Quando uma aluna tentava ajustar a área de gráfico para as funções do problema 3:

 

 

foi orientada para que consultasse a tabela de valores da função que o próprio software fornecia. Então a aluna perguntou em tom de exclamação:

            F: - Eu posso pegar esses números?

            Pe: - Sim; a tabela faz você ver porque o gráfico não está aparecendo. Porque ele precisava desses números, e olha o seu onde está!

            E na seqüência do diálogo a aluna disse: 

            F: - Mas ... não é melhor fazer na mão e depois passar para cá [para o computador]? Ou não?

            Em outro diálogo desta mesma aula um aluno perguntou:

            G: - Aqui não precisa fazer conta? É só localizar no gráfico e responder?

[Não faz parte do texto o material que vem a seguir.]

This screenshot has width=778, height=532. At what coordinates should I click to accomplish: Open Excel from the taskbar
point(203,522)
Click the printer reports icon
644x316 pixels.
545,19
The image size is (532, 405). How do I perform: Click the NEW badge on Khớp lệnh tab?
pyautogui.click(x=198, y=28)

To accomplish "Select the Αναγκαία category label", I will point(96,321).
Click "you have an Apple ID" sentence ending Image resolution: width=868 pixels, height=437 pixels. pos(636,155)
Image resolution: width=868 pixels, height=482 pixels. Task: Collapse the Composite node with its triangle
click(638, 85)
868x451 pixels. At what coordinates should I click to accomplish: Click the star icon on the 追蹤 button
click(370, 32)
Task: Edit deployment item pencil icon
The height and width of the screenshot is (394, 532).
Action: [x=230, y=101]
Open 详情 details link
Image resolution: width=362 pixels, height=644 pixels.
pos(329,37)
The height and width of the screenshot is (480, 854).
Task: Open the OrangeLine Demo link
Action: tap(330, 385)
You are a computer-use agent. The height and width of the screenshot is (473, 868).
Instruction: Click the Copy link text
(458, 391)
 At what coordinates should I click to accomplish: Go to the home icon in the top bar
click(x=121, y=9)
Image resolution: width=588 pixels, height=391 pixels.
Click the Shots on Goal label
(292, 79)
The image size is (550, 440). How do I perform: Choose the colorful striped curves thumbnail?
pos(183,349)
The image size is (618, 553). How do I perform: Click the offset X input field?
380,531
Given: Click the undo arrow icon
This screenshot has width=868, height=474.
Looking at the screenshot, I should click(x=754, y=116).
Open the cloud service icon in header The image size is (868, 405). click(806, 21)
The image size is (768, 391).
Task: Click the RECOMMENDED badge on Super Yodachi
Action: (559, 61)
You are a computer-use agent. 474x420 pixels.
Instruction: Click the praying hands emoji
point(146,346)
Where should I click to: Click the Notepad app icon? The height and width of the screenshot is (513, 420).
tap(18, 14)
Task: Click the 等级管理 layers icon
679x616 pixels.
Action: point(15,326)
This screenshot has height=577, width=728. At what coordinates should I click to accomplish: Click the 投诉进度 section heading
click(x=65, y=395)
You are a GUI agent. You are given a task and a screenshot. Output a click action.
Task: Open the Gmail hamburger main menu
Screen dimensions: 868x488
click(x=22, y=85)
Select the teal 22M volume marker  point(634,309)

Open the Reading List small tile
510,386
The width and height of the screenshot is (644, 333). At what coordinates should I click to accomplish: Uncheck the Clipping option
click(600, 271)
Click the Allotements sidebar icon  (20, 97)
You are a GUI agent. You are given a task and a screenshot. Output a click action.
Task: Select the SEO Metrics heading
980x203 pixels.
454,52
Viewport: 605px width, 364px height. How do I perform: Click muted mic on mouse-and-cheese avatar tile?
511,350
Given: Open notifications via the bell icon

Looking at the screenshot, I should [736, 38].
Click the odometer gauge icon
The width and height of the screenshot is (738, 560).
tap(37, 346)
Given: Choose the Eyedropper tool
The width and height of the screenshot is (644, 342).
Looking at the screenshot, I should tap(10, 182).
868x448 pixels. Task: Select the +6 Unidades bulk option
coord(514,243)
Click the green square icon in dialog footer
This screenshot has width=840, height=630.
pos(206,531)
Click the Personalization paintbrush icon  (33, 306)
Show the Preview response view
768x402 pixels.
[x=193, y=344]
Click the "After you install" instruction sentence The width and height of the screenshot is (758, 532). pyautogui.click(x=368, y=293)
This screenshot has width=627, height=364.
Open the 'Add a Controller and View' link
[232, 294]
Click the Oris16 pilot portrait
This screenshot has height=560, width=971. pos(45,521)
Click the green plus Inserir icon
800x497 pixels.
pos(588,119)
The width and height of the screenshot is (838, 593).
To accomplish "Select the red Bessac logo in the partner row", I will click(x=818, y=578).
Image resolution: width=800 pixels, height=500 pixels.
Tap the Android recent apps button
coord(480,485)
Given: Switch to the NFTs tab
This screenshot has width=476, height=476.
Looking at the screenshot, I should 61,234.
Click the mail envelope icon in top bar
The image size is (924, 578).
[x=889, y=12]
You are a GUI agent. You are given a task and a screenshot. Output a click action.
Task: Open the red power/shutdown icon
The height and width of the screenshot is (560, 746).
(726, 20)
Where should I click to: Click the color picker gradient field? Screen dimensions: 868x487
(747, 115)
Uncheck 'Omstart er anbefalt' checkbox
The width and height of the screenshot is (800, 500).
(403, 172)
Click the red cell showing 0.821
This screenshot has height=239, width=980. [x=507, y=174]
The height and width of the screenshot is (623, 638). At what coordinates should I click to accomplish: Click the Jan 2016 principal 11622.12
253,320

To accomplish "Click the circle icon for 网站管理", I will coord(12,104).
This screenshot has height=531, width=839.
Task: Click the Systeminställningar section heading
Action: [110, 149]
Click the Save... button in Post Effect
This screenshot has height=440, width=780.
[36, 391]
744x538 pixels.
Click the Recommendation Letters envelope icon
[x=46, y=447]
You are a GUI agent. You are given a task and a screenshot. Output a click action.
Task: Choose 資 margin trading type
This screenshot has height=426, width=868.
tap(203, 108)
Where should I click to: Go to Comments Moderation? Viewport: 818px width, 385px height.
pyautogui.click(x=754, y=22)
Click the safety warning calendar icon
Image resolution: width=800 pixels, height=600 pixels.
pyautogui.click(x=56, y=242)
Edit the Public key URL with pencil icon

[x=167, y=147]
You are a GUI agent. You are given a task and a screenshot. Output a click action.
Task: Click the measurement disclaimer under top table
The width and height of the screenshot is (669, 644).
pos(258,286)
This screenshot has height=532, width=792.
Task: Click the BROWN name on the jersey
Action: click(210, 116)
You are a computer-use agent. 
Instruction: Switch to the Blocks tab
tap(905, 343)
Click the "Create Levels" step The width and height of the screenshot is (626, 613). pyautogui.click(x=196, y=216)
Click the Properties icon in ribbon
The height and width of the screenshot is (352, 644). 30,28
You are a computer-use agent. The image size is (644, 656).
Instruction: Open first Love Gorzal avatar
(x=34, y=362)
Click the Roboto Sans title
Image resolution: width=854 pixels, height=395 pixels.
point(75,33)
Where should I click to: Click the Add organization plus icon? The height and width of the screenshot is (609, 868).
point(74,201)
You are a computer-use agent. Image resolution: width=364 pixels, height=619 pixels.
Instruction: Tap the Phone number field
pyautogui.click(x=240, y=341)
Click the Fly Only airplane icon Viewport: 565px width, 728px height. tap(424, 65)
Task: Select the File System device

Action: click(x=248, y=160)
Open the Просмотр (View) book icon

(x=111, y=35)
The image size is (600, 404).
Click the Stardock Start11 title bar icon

            Outras respostas dadas pelos alunos, em outros momentos, ao serem orientados a obter as respostas pelo Winplot, foram:

            I: - Só isso [que é para fazer]?

e

            J: - Então, mas eu quero saber sem o Winplot!

            Conforme se tem salientado em muitos trabalhos, relacionar aspectos algébricos e gráficos é uma prática recomendável, que pode auxiliar os alunos a ampliar suas compreensões a respeito de determinados conceitos relacionados a funções. Entretanto, é procedente destacar que a aluna que proferiu esta última fala não tinha, ainda, resolvido o problema no computador. Ela queria não só, saber como fazer "sem o Winplot", mas queria fazer primeiro sem ele.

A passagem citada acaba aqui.